Much has changed since we met last year. We have seen significant shifts in financial markets and the political landscape. Tonight, I would like to reflect on these developments and their implications for Germany and Europe.
I am especially pleased to welcome Tammo Diemer, a member of the Executive Board of the German Finance Agency, which manages German government debt. Tammo’s expertise and insights into the Bund market will enrich our discussions and I really look forward to hearing your views in a moment.
2 Europe’s markets have gained momentum
One of the most striking developments in international financial markets this year has been the broad-based depreciation of the US dollar. Of course, the US dollar remains the world’s leading reserve currency. However, global investors are increasingly planning to diversify their portfolios. European markets could benefit from this shift amid global uncertainty.

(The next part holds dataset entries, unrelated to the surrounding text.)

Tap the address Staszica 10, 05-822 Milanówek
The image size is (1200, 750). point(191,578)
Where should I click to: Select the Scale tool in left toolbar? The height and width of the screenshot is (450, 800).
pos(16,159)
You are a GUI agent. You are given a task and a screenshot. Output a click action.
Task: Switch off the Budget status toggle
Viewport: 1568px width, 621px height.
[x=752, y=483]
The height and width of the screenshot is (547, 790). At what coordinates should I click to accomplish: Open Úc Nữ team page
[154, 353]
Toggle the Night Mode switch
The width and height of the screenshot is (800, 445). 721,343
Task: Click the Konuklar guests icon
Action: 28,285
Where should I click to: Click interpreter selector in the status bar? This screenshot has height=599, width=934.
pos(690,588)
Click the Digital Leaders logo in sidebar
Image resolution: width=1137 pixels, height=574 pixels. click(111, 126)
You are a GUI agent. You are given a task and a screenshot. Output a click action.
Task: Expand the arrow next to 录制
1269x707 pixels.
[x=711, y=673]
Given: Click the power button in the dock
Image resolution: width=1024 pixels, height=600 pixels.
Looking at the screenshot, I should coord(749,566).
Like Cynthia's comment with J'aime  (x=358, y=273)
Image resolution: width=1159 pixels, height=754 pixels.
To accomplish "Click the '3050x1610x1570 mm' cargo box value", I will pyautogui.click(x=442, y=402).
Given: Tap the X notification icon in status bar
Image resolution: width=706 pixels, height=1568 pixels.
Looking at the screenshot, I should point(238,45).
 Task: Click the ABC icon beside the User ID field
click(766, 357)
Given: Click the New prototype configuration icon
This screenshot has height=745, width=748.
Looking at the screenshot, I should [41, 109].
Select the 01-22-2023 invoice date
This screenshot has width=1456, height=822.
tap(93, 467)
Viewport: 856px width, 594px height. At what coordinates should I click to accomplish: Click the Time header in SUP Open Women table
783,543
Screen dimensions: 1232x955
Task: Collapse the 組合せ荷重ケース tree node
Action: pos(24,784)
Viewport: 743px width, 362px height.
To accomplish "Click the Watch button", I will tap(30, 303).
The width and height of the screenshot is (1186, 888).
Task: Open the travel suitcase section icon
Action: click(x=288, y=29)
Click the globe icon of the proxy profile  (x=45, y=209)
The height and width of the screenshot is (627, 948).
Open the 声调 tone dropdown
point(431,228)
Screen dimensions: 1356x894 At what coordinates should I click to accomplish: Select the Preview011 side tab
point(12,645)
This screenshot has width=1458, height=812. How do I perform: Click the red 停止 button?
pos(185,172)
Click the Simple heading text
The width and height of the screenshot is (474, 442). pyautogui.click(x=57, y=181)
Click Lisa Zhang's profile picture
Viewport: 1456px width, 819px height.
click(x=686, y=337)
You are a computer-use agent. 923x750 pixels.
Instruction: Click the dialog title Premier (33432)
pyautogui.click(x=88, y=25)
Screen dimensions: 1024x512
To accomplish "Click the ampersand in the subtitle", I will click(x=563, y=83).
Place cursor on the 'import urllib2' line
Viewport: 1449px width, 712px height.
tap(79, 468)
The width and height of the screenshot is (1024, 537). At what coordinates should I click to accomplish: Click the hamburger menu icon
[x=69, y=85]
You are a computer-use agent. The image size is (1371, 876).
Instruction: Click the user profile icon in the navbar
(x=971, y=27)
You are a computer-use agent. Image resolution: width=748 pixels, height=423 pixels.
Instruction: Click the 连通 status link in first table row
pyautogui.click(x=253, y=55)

The growing interest in Europe is evident from capital flows into euro area bond and equity markets. As a result, the euro has appreciated. Its nominal effective exchange rate reached an all-time high in September 2025[1].
In addition, there has been a notable rise in bond issuance in euro by companies from outside the euro area. Investors have especially looked to German government bonds (Bunds). Bunds have served as a safe haven during episodes of market stress this year. Moreover, the German government’s fiscal package – €500 billion, especially for infrastructure – has raised hopes for stronger growth and positive spillover effects across Europe.
3 Seizing the moment: strengthening Europe
These developments are encouraging. They underscore the growing appeal of European financial markets. What matters now is to make the most of this momentum. To achieve this, Germany and Europe have got some work to do. Let me highlight three aspects:
First, structural reforms and productivity-enhancing investments are essential to boosting economic growth. Cutting red tape is crucial for fostering innovation and unlocking more growth. Policy initiatives have to address the shortage of skilled workers. This can happen through targeted immigration policies.
Second, geopolitical shifts have underscored the urgent need to invest in our own security. Germany and Europe will strengthen their defence capabilities and bolster the resilience of critical infrastructure.
A third critical priority is to mobilise private capital for investments in innovative technologies. Although most of European financial regulation is aligned, Europe’s capital markets are still too fragmented. Further integration is absolutely necessary and indeed progress is underway. Cross-border investments would become easier and businesses could tap into larger and more diverse pools of capital for funding.
This would be especially beneficial for small and medium-sized enterprises, which often rely heavily on traditional bank loans. By improving access to capital markets, we can unlock private capital and drive innovation forward.
Mobilising private finance is especially important in the face of limited fiscal space. The size of the fiscal package may seem big, but the challenges are even bigger.
We have seen bond yields rise since the beginning of the year in many countries, including Germany, especially longer-term yields.
Against this background, I want to stress that sound public finances and using limited resources strategically are essential for maintaining the trust of investors. Public investments should be focused on areas that drive long-term growth and innovation.
4 Conclusion
In conclusion, the growing interest from international investors is a testament to the trust in Europe’s stability and potential. Now is the time to seize this moment to strengthen our position internationally and build a more resilient and dynamic Europe.
On that note, I am delighted to hand over to Tammo Diemer, who will provide deeper insights into developments in the Bund market. Tammo, it was a pleasure to celebrate the Finance Agency’s 25th anniversary with you last week. So, “happy birthday” again, and the floor is yours. Thank you.
Footnotes:
- [1] See European Central Bank: Daily nominal effective exchange rate of the euro.